Men wore jewelry off and on, and in the mid-16th century, they often wore a single dangling earring along with their wide, padded breeches that resembled puffy skirts. High heels too, were originally invented and worn by men. King Louis XIV was aesthetically extravagant in many regards, and as he was only 5 feet and 4 inches tall, he undoubtedly required the assistance of his shoes (some of which were 6 inches high) to maintain an imposing authority. As modern women know, heels also help produce flexed, shapely calves, which were still very much in the style of the Sun King’s time.
And who can forget the wigs?
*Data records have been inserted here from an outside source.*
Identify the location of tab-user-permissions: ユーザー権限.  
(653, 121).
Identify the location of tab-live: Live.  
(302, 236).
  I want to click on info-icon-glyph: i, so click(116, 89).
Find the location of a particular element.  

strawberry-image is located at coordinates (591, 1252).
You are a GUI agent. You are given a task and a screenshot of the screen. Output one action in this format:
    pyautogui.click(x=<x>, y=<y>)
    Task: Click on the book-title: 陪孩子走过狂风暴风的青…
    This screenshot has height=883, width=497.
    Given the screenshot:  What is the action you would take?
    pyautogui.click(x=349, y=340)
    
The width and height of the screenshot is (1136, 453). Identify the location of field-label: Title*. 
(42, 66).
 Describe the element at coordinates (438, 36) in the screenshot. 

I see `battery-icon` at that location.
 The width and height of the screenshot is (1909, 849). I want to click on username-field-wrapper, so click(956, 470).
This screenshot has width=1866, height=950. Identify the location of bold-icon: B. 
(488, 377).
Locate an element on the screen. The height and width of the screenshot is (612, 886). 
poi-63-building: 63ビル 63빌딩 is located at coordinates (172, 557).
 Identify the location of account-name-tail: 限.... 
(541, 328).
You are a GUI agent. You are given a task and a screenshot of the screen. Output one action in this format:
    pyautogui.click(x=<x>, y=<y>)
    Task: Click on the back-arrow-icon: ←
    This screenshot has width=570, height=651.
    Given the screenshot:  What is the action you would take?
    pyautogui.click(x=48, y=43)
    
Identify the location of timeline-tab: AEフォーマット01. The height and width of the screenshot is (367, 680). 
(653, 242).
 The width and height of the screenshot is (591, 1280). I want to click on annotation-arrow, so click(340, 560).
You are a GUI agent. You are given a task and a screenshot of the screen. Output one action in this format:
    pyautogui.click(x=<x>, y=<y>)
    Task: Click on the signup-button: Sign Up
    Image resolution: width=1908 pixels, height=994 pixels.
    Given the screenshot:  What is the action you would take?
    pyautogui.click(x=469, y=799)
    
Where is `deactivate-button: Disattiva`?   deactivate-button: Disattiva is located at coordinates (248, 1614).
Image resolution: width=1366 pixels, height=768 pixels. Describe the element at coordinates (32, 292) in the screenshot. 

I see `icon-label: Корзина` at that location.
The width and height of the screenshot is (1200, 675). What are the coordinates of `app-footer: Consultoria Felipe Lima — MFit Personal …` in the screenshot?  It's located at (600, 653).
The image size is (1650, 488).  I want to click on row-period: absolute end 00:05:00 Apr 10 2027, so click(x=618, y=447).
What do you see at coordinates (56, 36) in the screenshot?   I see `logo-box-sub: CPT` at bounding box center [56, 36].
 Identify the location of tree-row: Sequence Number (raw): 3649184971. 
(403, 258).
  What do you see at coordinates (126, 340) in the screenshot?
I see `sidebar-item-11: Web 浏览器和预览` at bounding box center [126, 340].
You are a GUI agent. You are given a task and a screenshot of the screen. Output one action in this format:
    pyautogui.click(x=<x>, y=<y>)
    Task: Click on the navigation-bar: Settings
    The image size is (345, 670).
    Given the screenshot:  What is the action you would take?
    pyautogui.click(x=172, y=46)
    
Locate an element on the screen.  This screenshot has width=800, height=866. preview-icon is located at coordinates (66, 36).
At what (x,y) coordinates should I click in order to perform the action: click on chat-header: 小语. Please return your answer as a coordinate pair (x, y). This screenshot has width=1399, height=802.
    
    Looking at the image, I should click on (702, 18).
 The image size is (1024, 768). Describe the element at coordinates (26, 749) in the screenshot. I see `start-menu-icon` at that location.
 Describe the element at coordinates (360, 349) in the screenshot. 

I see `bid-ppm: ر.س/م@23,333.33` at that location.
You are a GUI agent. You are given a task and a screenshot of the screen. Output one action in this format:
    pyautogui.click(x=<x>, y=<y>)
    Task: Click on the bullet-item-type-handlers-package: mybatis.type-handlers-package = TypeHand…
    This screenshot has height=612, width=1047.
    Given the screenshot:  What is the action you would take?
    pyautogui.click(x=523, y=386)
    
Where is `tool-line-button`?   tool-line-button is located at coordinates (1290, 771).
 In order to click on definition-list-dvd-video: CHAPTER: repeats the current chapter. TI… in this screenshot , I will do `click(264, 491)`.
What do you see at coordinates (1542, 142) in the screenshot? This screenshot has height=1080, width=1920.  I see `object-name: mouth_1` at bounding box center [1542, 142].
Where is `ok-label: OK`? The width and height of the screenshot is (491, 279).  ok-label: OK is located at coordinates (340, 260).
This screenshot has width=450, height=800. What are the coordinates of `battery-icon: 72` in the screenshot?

Even today, barristers in UK courts don robes and powdered wigs as a hallmark of the time when wigs were very much en vogue, and as a testament to the formality and solemnity of the court.
BTS themselves, as a global purveyor of gender-positive messaging, switches seamlessly between what is considered feminine and what is considered masculine in a way that is novel and liberating in our current society. Though it’s hard to tell if BTS will have a lasting effect on masculinity as a rigidly defined concept, it’s safe to say that simply by offering a new take on what it means to be masculine and attractive, BTS is paving the way to a new era of greater social acceptance of gender outside the “norm.”